Identifying DNA: Southern Blotting
Once a gene has been cloned, it may be used as a probe to identify the same or a similar gene in another sample (figure 9). In this procedure, called a Southern blot, DNA from the sample is cleaved into restriction fragments with a restriction endonuclease, and the fragments are spread apart by gel electrophoresis. The double-stranded helix of each DNA fragment is then denatured into single strands by making the pH of the gel basic, and the gel is “blotted” with a sheet of nitrocellulose, transferring some of the DNA strands to the sheet. Next, a probe consisting of purified, single-stranded DNA corresponding to a specific gene (or mRNA transcribed from that gene) is poured over the sheet. Any fragment that has a nucleotide sequence complementary to the probe’s sequence will hybridize (base- pair) with the probe. If the probe has been labeled with 32P, it will be radioactive, and the sheet will show a band of radioactivity where the probe hybridized with the complementary fragment.
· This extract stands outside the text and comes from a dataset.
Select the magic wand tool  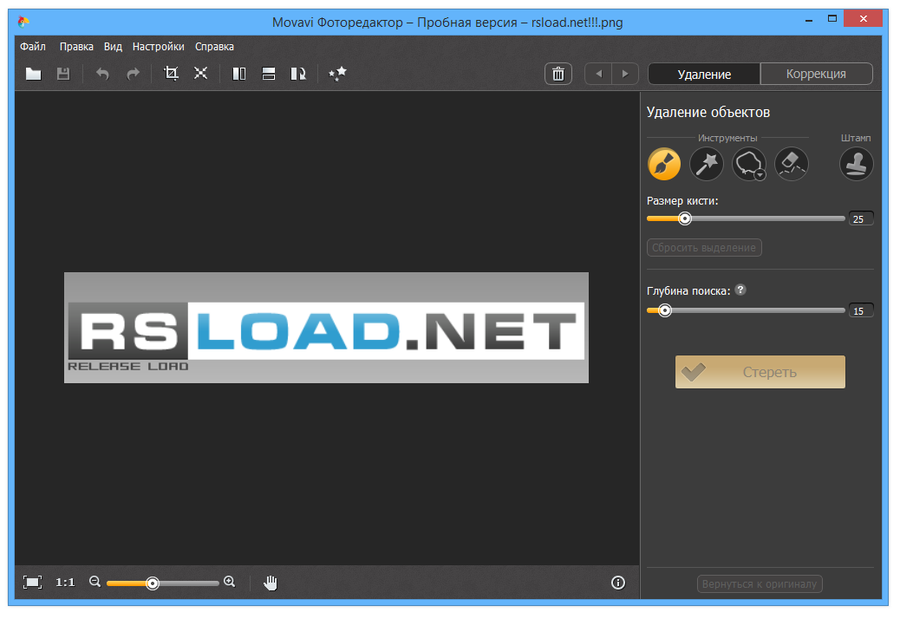coord(707,164)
Figure 9
The Southern blot procedure. E. M. Southern developed this procedure in 1975 to enable DNA fragments of interest to be visualized in a complex sample containing many other fragments of similar size. The DNA is separated on a gel, then transferred (“blotted”) onto a solid support medium such as nitrocellulose paper or a nylon membrane. It is then incubated with a radioactive single-strand copy of the gene of interest, which hybridizes to the blot at the location(s) where there is a fragment with a complementary sequence. The positions of radioactive bands on the blot identify the fragments of interest.